Micheline Calmy-Rey

Combien de commentaires n’ai-je pas lus ou entendus, au cours de ma carrière politique, concernant mon style vestimentaire ou ma coiffure. Mon sac à main était-il bien assorti à ma tenue? Mes chaussures étaient-elles judicieusement choisies? Autant de questions que l’on ne pose pas, ou si rarement, lorsqu’il s’agit d’un homme.

Début juillet 2011, au terme de l’excursion annuelle du Conseil fédéral, des photographes ont demandé aux quatre femmes membres du Conseil fédéral de poser ensemble, ce que nous avons bien volontiers accepté. J’ai dû constater par la suite que cette belle photo a donné lieu à une comparaison et à un classement de nos «looks» respectifs. Inutile de préciser que nos collègues hommes n’ont pas été soumis à pareil traitement.

Il est dommage qu’aujourd’hui encore, à l’heure où, pour la première fois, le Conseil fédéral compte une majorité de femmes, on porte trop souvent sur les femmes occupant des postes à responsabilités un regard marqué par des stéréotypes. Un comportement que l’on qualifierait chez un homme de «direct», «déterminé» ou «énergique» risque fort d’être qualifié d’«autoritaire», d’«hystérique» ou de «froid» dès lors qu’il s’agit d’une femme.
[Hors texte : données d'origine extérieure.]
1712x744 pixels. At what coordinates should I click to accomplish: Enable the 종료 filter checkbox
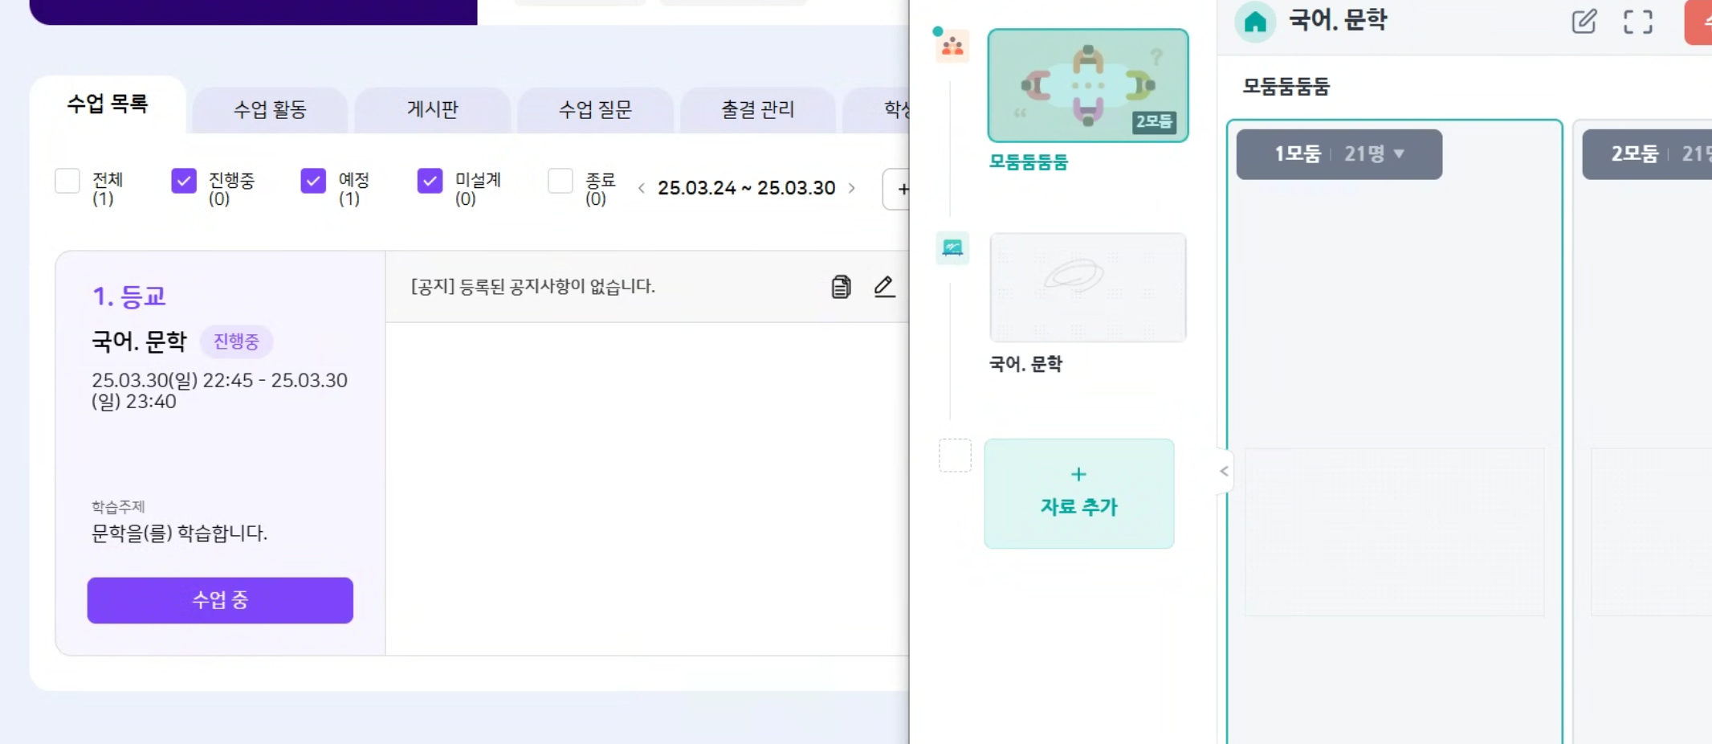tap(560, 181)
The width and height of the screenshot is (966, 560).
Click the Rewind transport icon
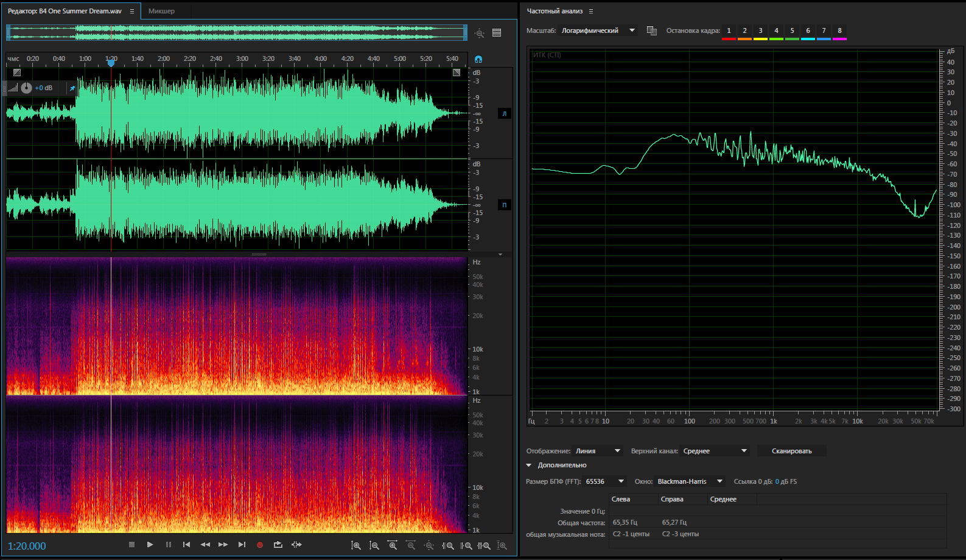pos(205,545)
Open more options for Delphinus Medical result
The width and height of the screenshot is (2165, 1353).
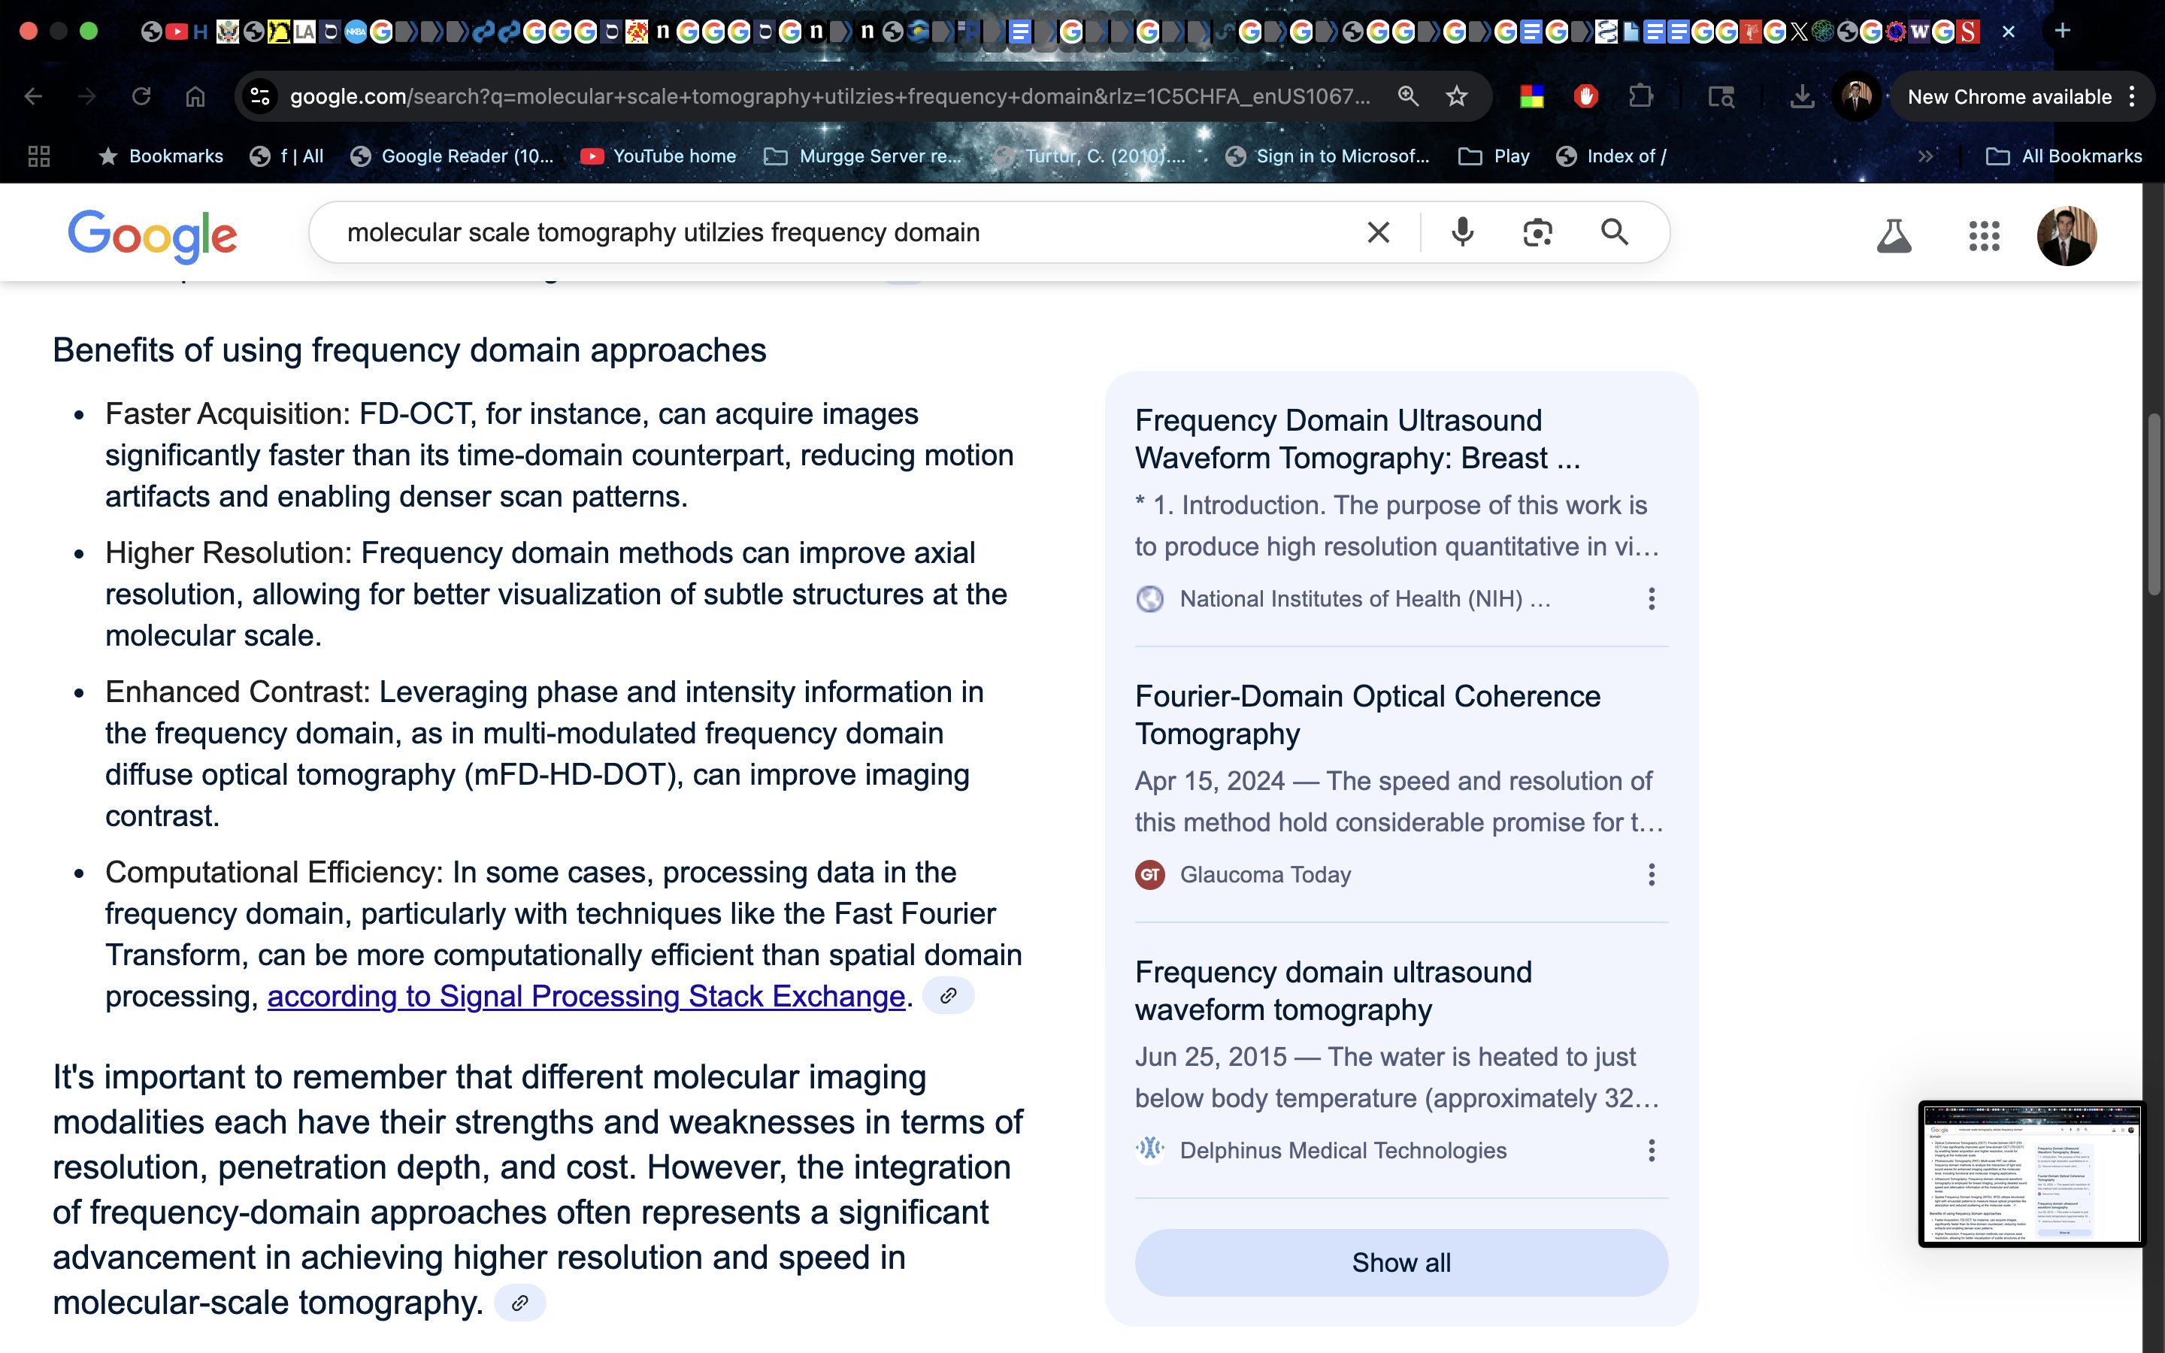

Les femmes occupant des positions de pouvoir remettent en cause l’image traditionnelle de la femme douce et passive, s’exposant ainsi à des conséquences négatives. C’est la raison pour laquelle il est important que des femmes de plus en plus nombreuses revendiquent et occupent des postes à responsabilités et qu’elles investissent les instances de décision économiques et politiques. Et c’est la raison pour laquelle je me suis tant réjouie que, pour la première fois dans l’histoire de la Suisse, quatre des sept membres du Conseil fédéral soient des femmes. De tels symboles sont importants pour encourager les jeunes filles et les jeunes femmes à assumer des responsabilités et du pouvoir.

Au Département fédéral des affaires étrangères, le pourcentage de femmes parmi les cadres est de 30%; si l’on considère plus particulièrement la Direction du développement et de la coopération, il se monte à 40%. Par contre, on ne trouve que 10% de femmes parmi les ambassadeurs et ambassadrices. Afin de remédier à cette situation, nous veillons depuis plusieurs années à une répartition équilibrée des candidatures à la carrière diplomatique, ce qui nous rapprochera progressivement de l’égalité s’agissant des postes d’ambassadeurs et d’ambassadrices.

Au niveau international également, il est reconnu que les comportements discriminatoires – lorsque, par exemple, les filles sont exclues du système éducatif ou en sont retirées dès leur plus jeune âge – et les stéréotypes négatifs liés au genre font obstacle à un accès égal des filles et des garçons à l’éducation et constituent par conséquent une cause importante de pauvreté.

Une chose est sûre: la société tout entière, les hommes autant que les femmes, aurait beaucoup à gagner si l’égalité des chances devenait une réalité. Nous devons continuer à nous engager en ce sens.